Week of 130429
Daily WLCG Operations Call details
To join the call, at 15.00 CE(S)T Monday to Friday inclusive (in CERN 513 R-068) do one of the following:
- Dial +41227676000 (Main) and enter access code 0119168, or
- To have the system call you, click here
The scod rota for the next few weeks is at
ScodRota
WLCG Availability, Service Incidents, Broadcasts, Operations Web
General Information
Monday
Attendance:
- local: Simone (SCOD), Jarka (CERN - dashboard), Maria (CERN - GGUS), Jerome (CERN - PES), Felix (ASGC), Stefan (CERN - ES), Belinda (CERN - DSS), Victor (LHCb), Marcin (CERN - DB), Pepe (PIC).
- remote: Michael (BNL), Alexander (NL-T1), Xavier (KIT), Kyle (OSG), Christian (NDGF), Gareth (RAL), Stefano (CMS), Alessandro (ATLAS), Salvatore (CNAF)
Experiments round table:
- ATLAS reports (raw view) -
- Central services
- T1s
- ND.ARC: on Saturday thousands of jobs failed with transfer timeout, and problem with big amount of jobs at transferring state, as FTS channel for ND->DE cannot transfer the files fast enough (elog:44012-44015). The issue was fixed by increasing the timeout to 4 days (from 2 days), and doubling the number of parallel transfers.
- From KIT: The FTS configuration at KIT was indeed changed on sunday at 10:00AM. Number of active transfers from NDGF increased from 10 to 20.
- CMS reports (raw view) -
- nothing to report on the distributed system
- Oracle DB problem at CERN last thursday. CMS CRC opened an ALARM ticket GGUS:93653
at 13:38 . SNOW ticket INC:285815
had been issued earlier at 13:12 by CMS operator. According to CERN DB Support problem started at 12:40 and was due to internal reasons not tied to CMS activity. CMS applications have been failing for a couple of hours before service was restored causing alarms (but not panic) among operators. First communication from CERN Oracle support was at 15:00 meeting but CRC phone link dropped near the end and CRC did not hear/understand. We can benefit from written, direct, communication between DB Support ad CMS operators. To be followed up by CMS Computing Operations.
- Maria Dimou: The action of CMS to open an alarm ticket was indeed the correct one. What was the problem with communication mentioned? Stefano: would have been good to have a direct communication from the Oracle team mentioning there was a problem.
- LHCb reports (raw view) -
- Restriping campaing has started on Saturday
- T0:
- T1: RAL (UK sites) Some MC jobs failing to upload from UK sites to different destinations
Sites / Services round table:
- NL-T1: some problems staging files from tape this morning, due to load on tape drives. The tape drives configuration has been then tuned accordingly.

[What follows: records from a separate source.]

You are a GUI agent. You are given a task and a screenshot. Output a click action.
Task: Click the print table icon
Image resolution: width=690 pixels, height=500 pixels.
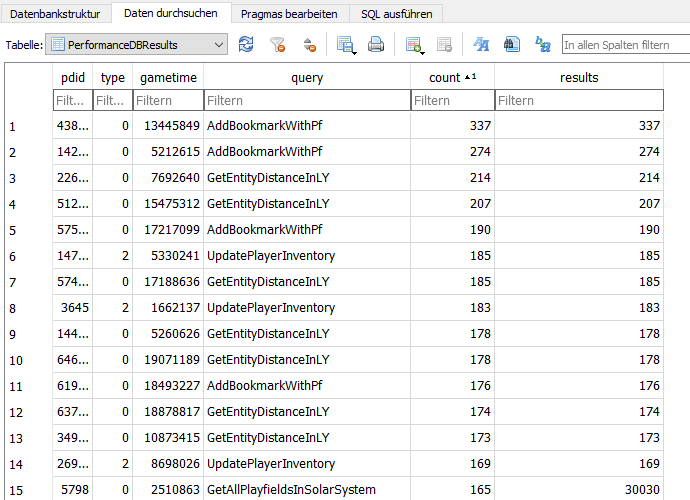[376, 44]
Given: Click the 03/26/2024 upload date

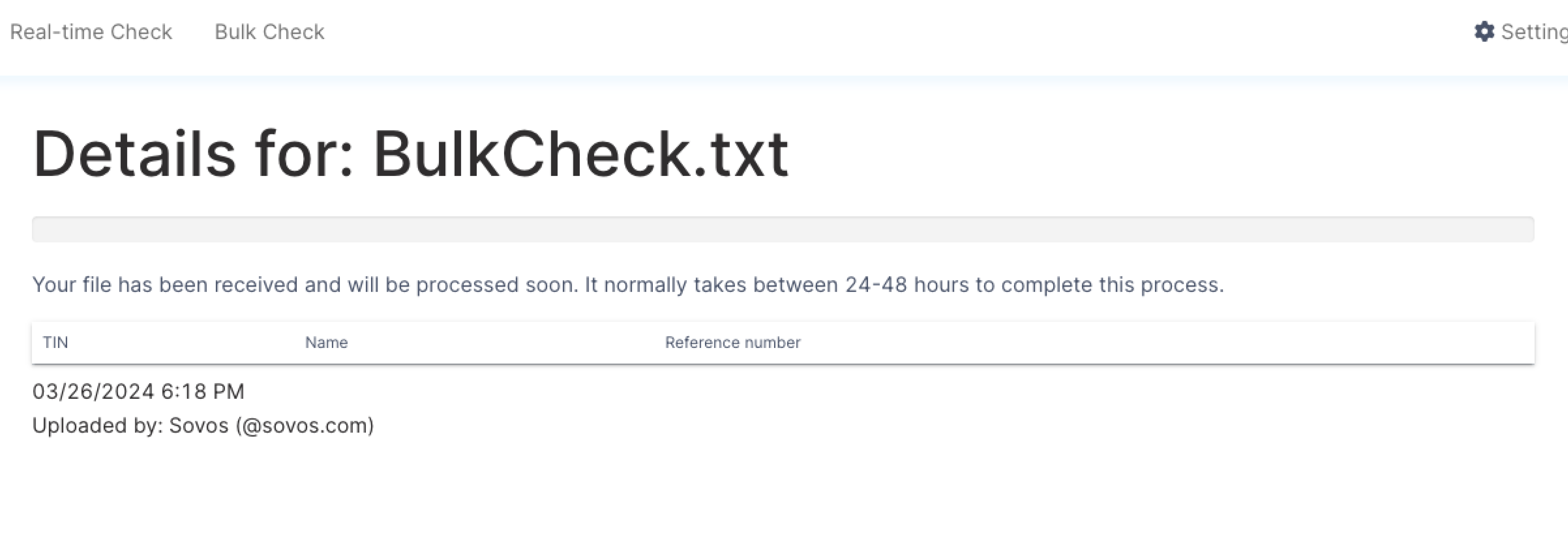Looking at the screenshot, I should (x=93, y=391).
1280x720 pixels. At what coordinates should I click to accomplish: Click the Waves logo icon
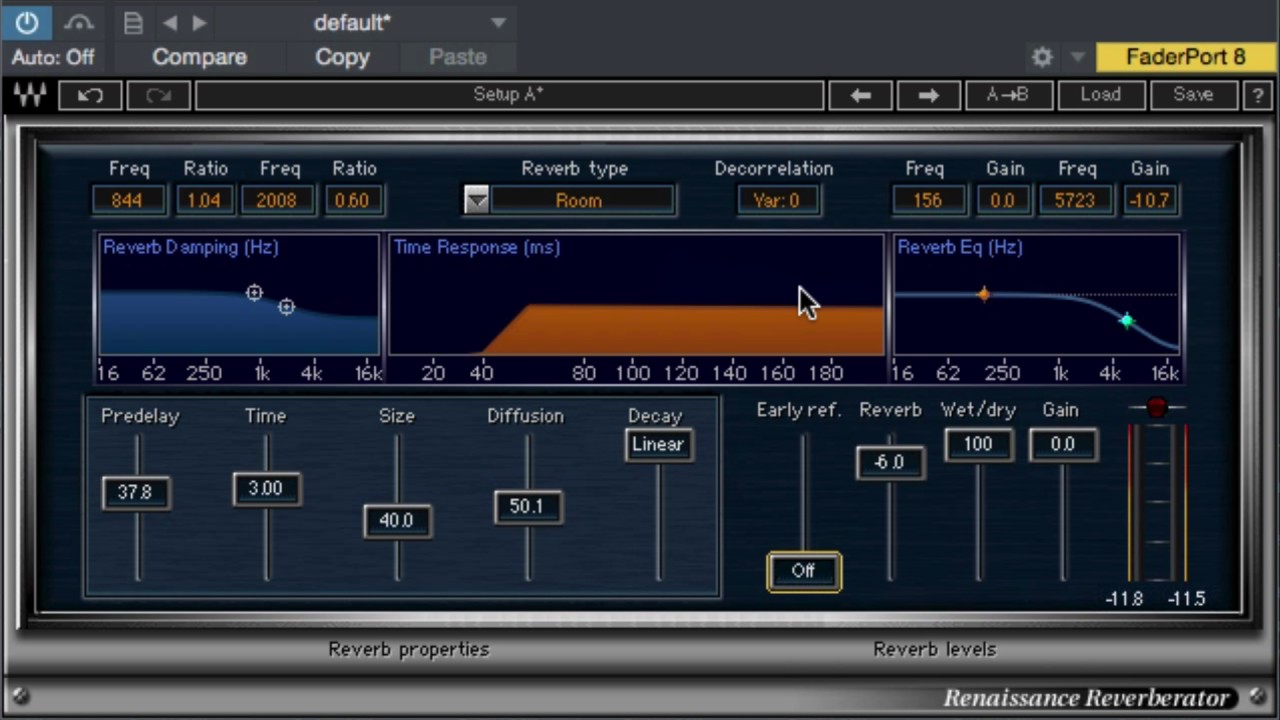coord(30,95)
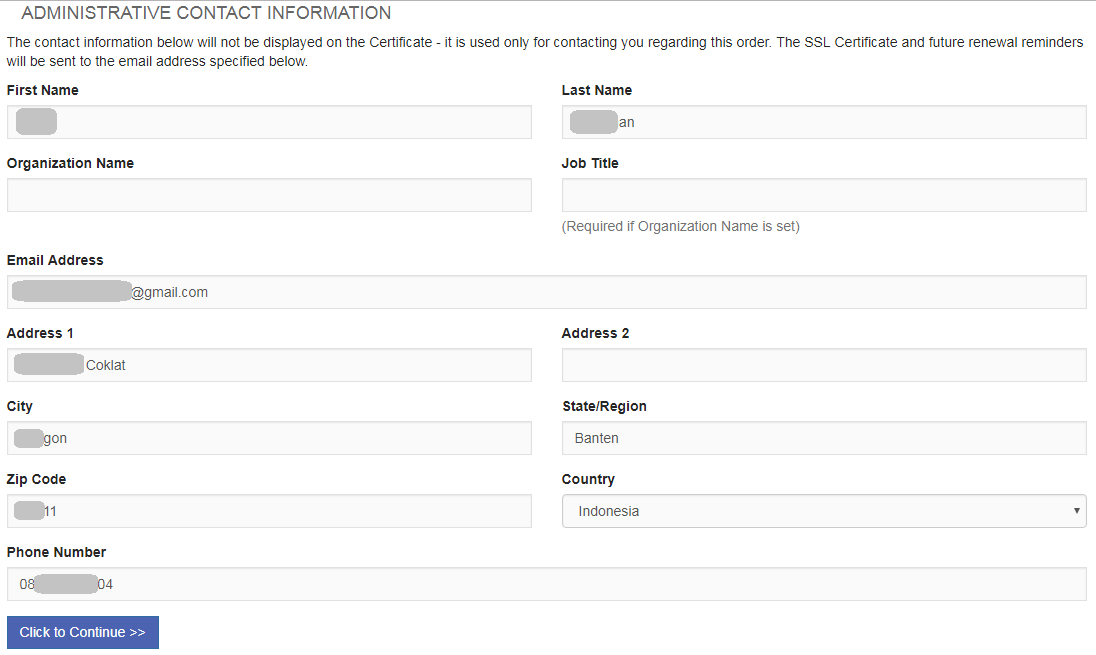Click the Job Title requirement hint text
The image size is (1096, 655).
(680, 225)
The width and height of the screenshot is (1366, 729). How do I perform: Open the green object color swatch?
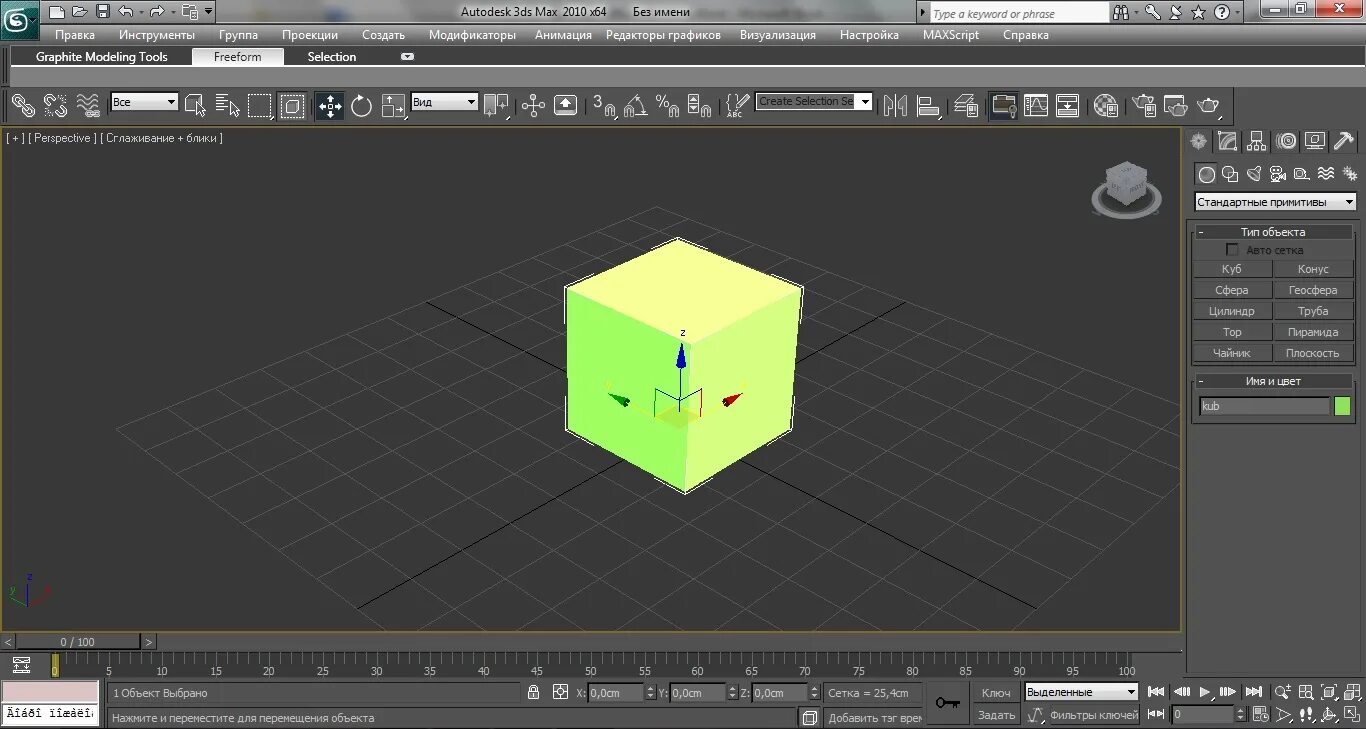point(1342,406)
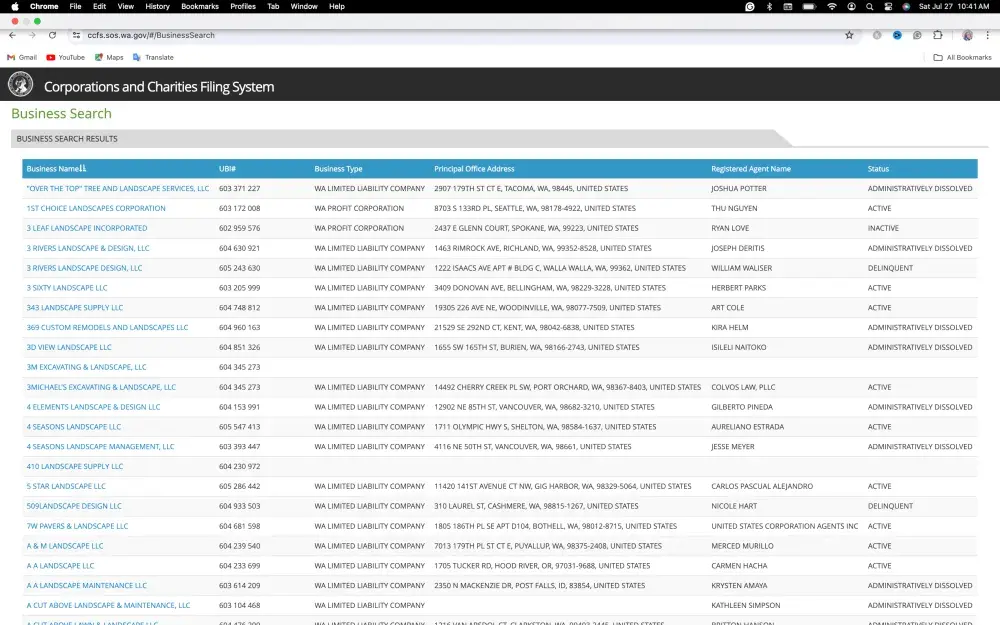Open the Bookmarks menu in menu bar
This screenshot has width=1000, height=625.
(x=200, y=6)
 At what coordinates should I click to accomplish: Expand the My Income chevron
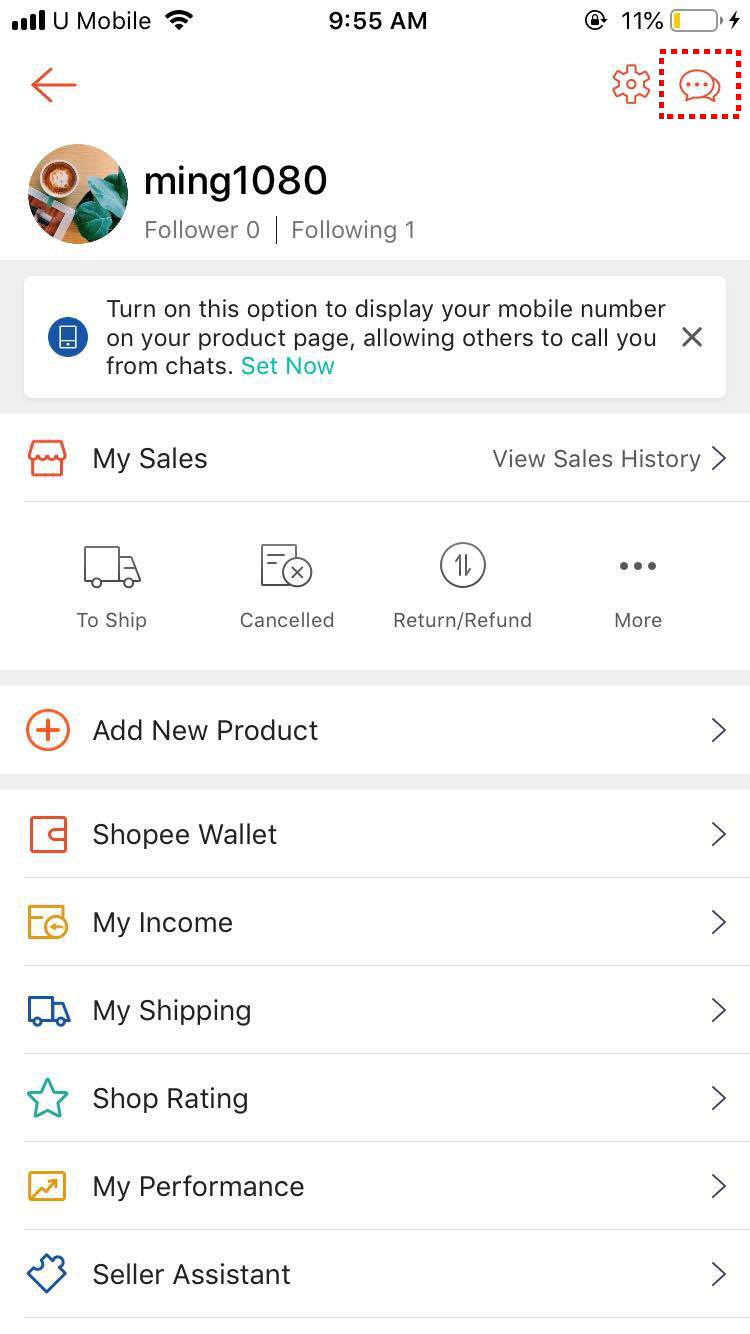tap(718, 922)
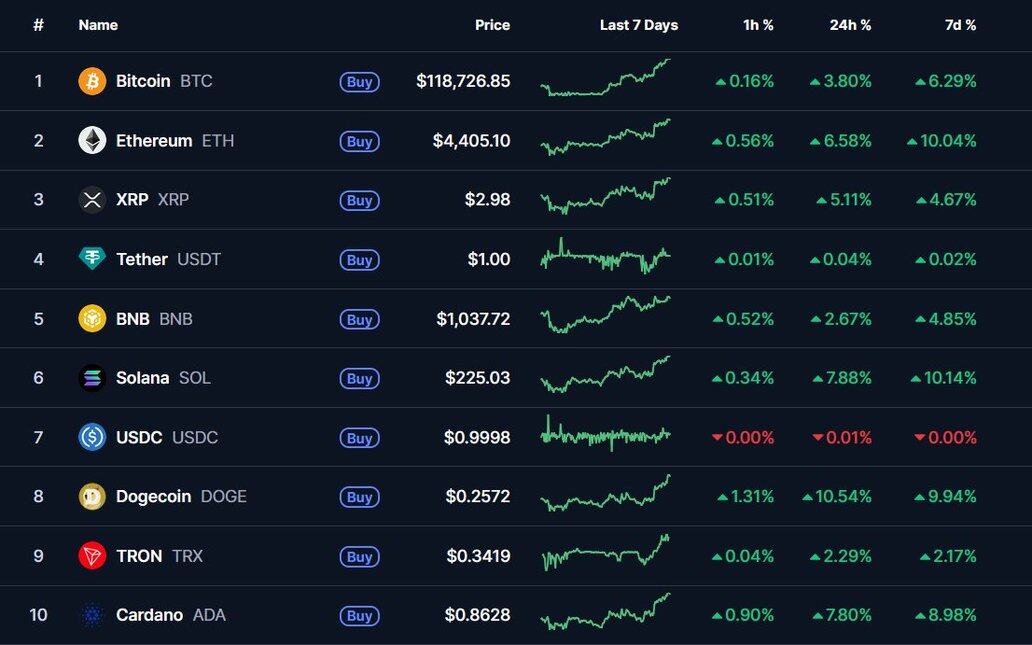Open the Solana name link

point(143,378)
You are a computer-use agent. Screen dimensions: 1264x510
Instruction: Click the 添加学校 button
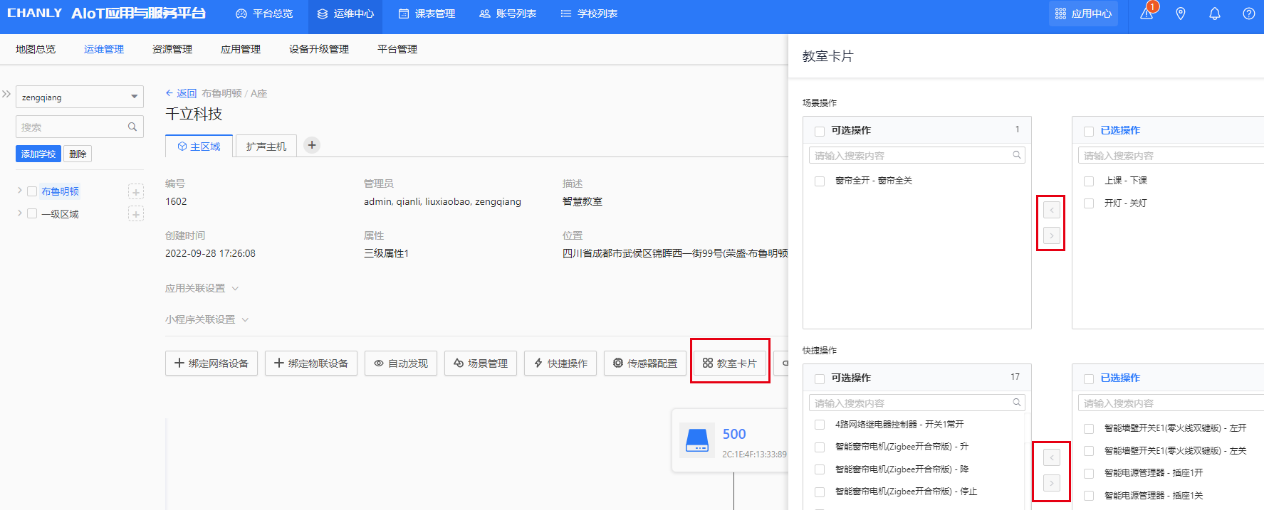coord(38,154)
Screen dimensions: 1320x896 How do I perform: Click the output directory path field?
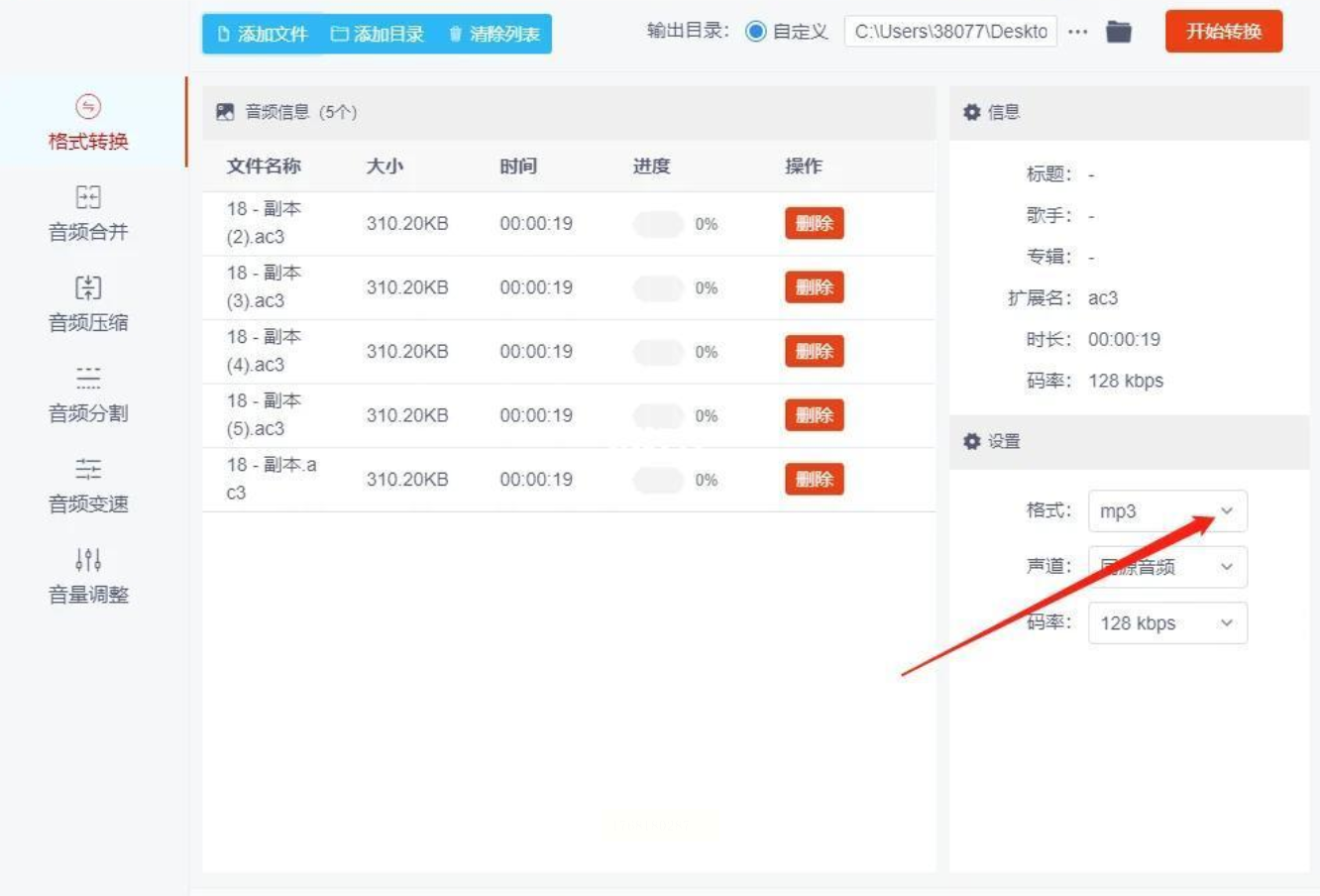coord(950,32)
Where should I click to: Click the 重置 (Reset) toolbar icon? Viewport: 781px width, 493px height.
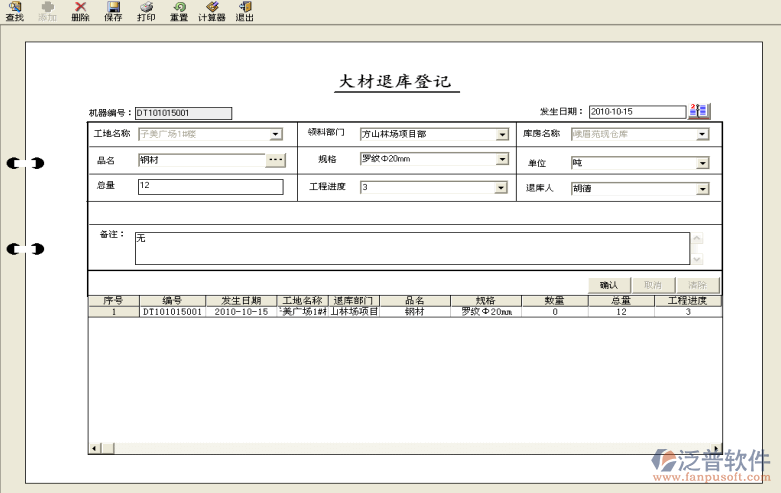(178, 12)
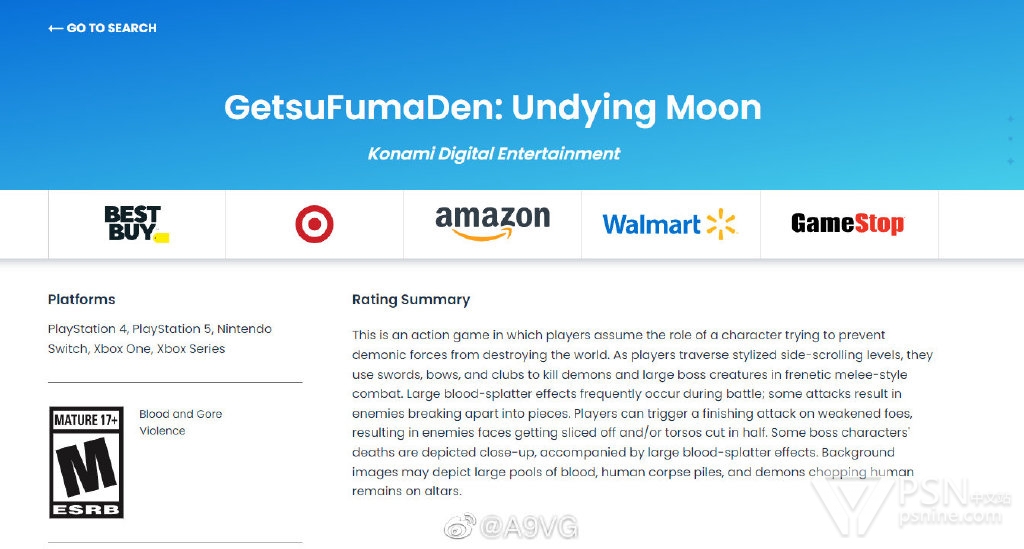
Task: Select the Blood and Gore descriptor
Action: pos(180,414)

- OSG: still seeing some errors on the CERN BDII (20% drop on the number of entries w.r.t. usual). Looking into it.
- NDGF: short downtime (marked 2h) on friday morning to reboot some disk servers.
- RAL: on wednesday morning warning for oracle patching in DB behind CASTOR. At RISK.
AOB:
Thursday
Attendance:
- local: AndreaV/SCOD, Alessandro/ATLAS, Felix/ASGC, Maarten/ALICE, Jerome/Grid services, Marcin/Databases, Belinda/Storage, Victor/PIC&LHCb
- remote: Jeff/NLT1, Xavier/KIT, Gareth/RAL, Kyle/OSG, Paolo/CNAF, Lisa/FNAL, Rolf/IN2P3, Christian/NDGF, Jeremy/Gridpp; MariaD/GGUS, David/CMS
Experiments round table:
- ATLAS reports (raw view) -
- Central services
- T1s
- today (Thursday) a diskserver problem appeared on RAL, which causes timeout in reading some files, investigation ongoing (GGUS:93795
)
- CMS reports (raw view) -
- In general a slow half-week.
- 2012 Rereco is complete, some MC production on Tier 1's ramping up. In general activity low.
- CMS only Tier 2's are encouraged to make the transition to SL6 -- Sites shared with other VO's need to wait until June 1 to do this.
- ALICE -
- central services: some servers went down due to a long power cut this morning, causing most jobs to fail and the queues to get drained; the job numbers are slowly ramping up again
- LHCb reports (raw view) -
- Incremental stripping campaign in progress: ramping-up between 2k - 3k of stripping and merging jobs with 98% of execution completed
- T0:
- T1:
Sites / Services round table:
- Jeff/NLT1:
- there was a 30 minute unscheduled intervention this morning for tapes, but the disk buffers were working ok
- Nikhef will move to SLC6 during the week of May 21st
- Xavier/KIT: ntr
- Gareth/RAL:
- investigating issues reported by ATLAS
- also working on the firmware upgrade of ALICE disk servers, batch queues have been drained
- next week on Wed or Thu will switch over the DB backend of Castor between primary and standby
- Kyle/OSG: ntr
- Paolo/CNAF: there was an unscheduled intervention for ALICE three days ago, everything was solved by yesterday
- Lisa/FNAL: ntr
- Rolf/IN2P3: ntr
- Christian/NDGF: ntr
- Jeremy/Gridpp: ntr
- Felix/ASGC: there has been an unscheduled intervention on Cream CE
- Victor/PIC: following up issues with Cream CE on SLC6, will wait for the expert next week
- Jerome/Grid services: Cream CE upgrade to EMI2 at CERN is ongoing
- Marcin/DB: ntr
- Belinda/Storage: ntr
- MariaD/GGUS:
- The next GGUS release will take place on June 2nd.
- File ggus-tickets.xls is up-to-date and attached to twiki WLCGOperationsMeetings. There were 2 real ALARMs, so far, since the last WLCG MB that took place on 2013/03/19.
AOB: the meetings next week will take place on Monday and Friday (CERN is closed on Thursday)